═══ INPUT RECORDS

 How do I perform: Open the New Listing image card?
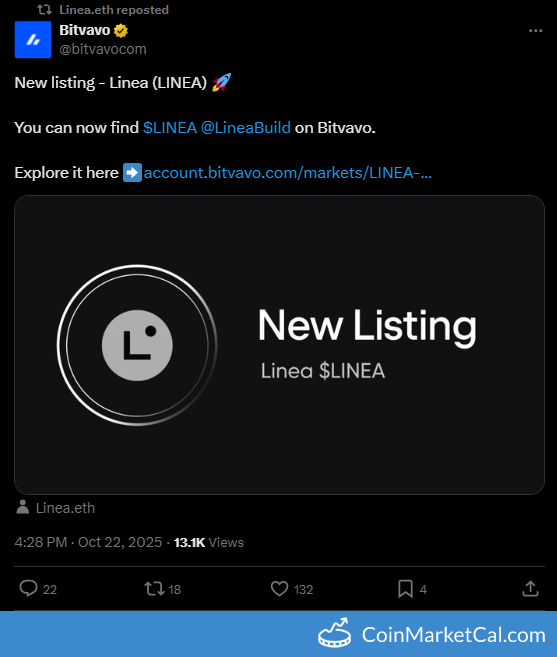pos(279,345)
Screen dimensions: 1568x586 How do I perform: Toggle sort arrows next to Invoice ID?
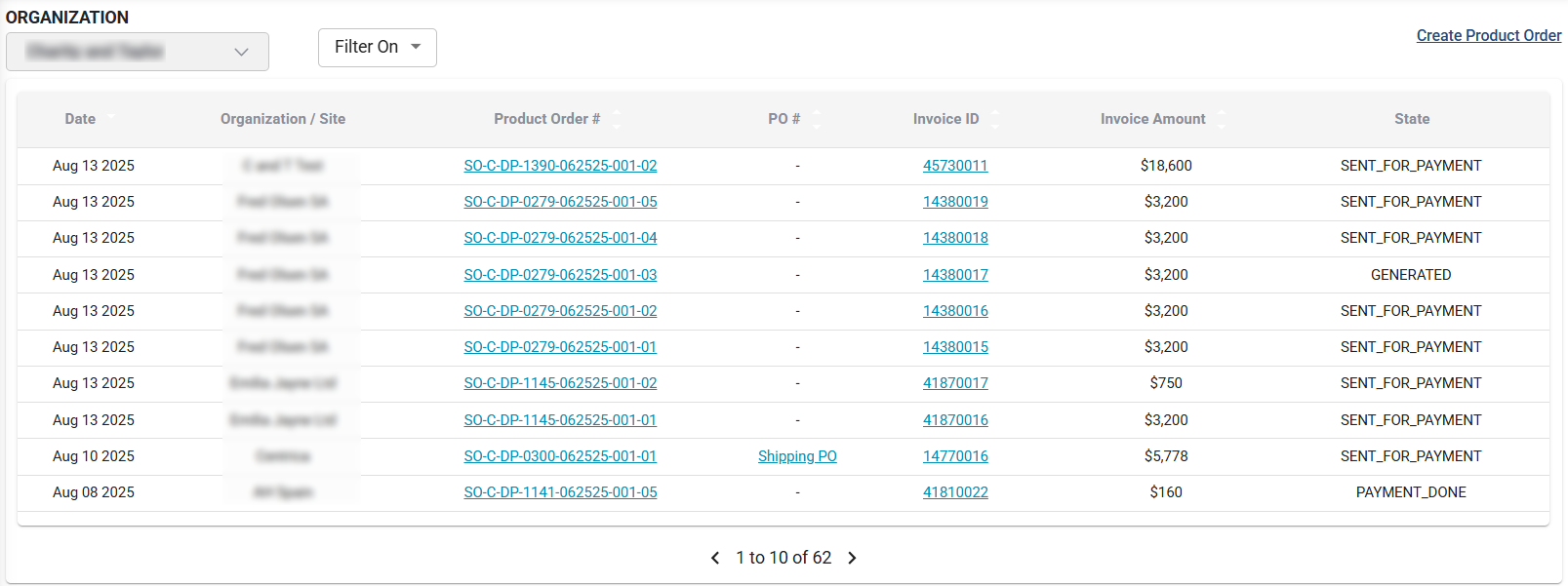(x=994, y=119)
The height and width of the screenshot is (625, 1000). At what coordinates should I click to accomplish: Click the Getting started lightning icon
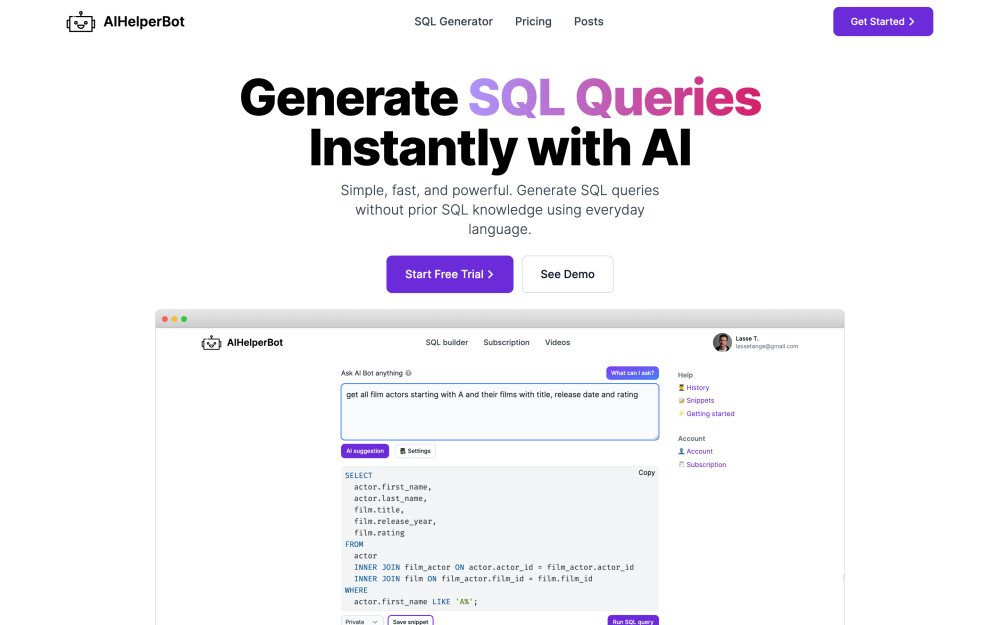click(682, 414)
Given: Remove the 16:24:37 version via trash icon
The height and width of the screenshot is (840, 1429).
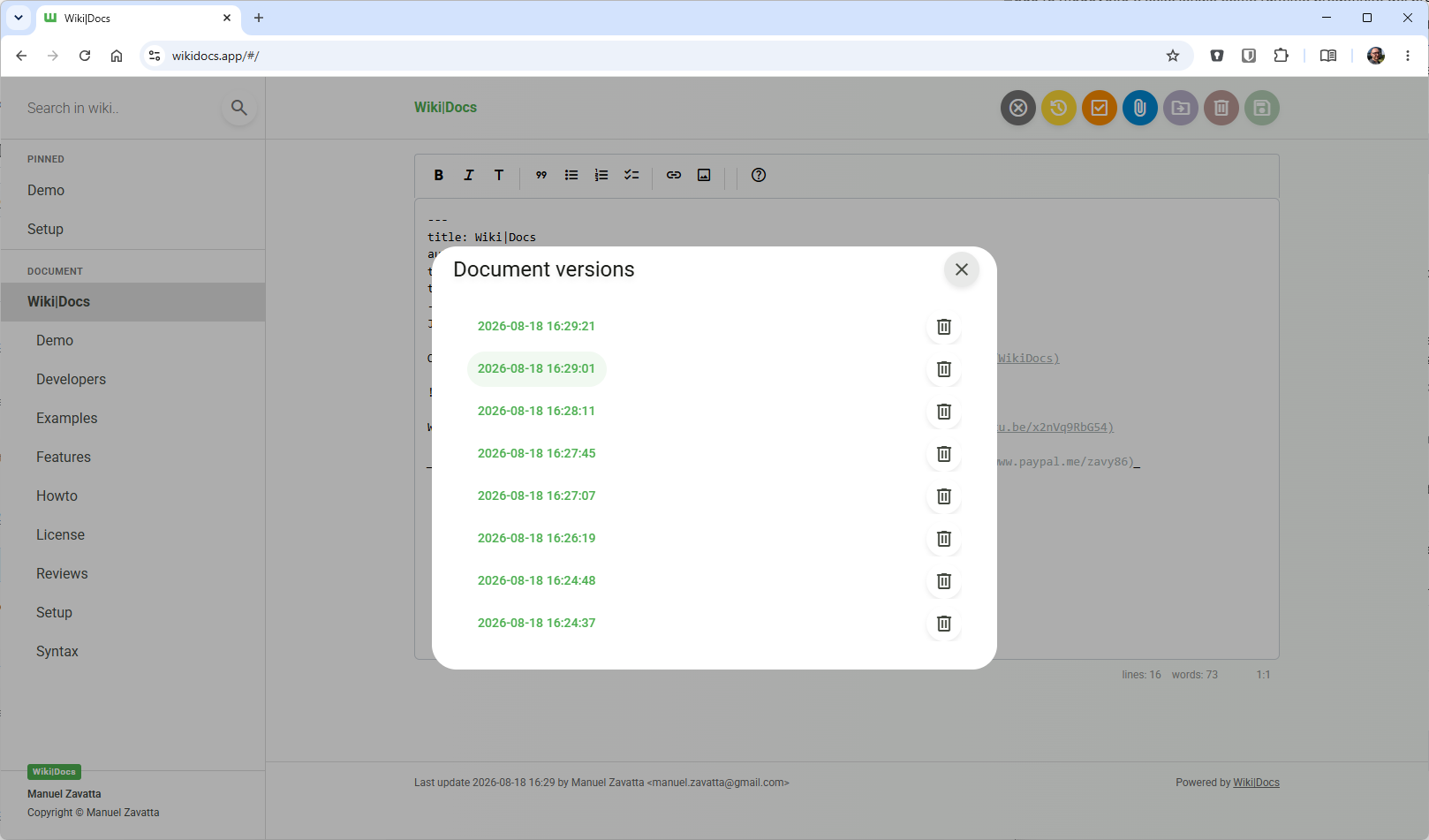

══════
═══ INPUT RECORDS

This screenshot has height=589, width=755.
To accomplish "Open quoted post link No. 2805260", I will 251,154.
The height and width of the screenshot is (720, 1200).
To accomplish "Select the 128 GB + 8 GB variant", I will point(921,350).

══════
═══ INPUT RECORDS

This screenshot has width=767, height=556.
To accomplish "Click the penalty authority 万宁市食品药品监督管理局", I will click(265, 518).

══════

Repeat the listing from the line with "Screen dimensions: 1568x586" to the line with "The height and width of the screenshot is (840, 1429).", leaving out the pictures.

OUTPUT:
Screen dimensions: 1568x586 How do I perform: Toggle sort arrows next to Invoice ID?
(x=994, y=119)
The height and width of the screenshot is (625, 1000). At what coordinates should I click to accomplish: Click the Getting started lightning icon
click(682, 414)
Given: Remove the 16:24:37 version via trash icon
The height and width of the screenshot is (840, 1429).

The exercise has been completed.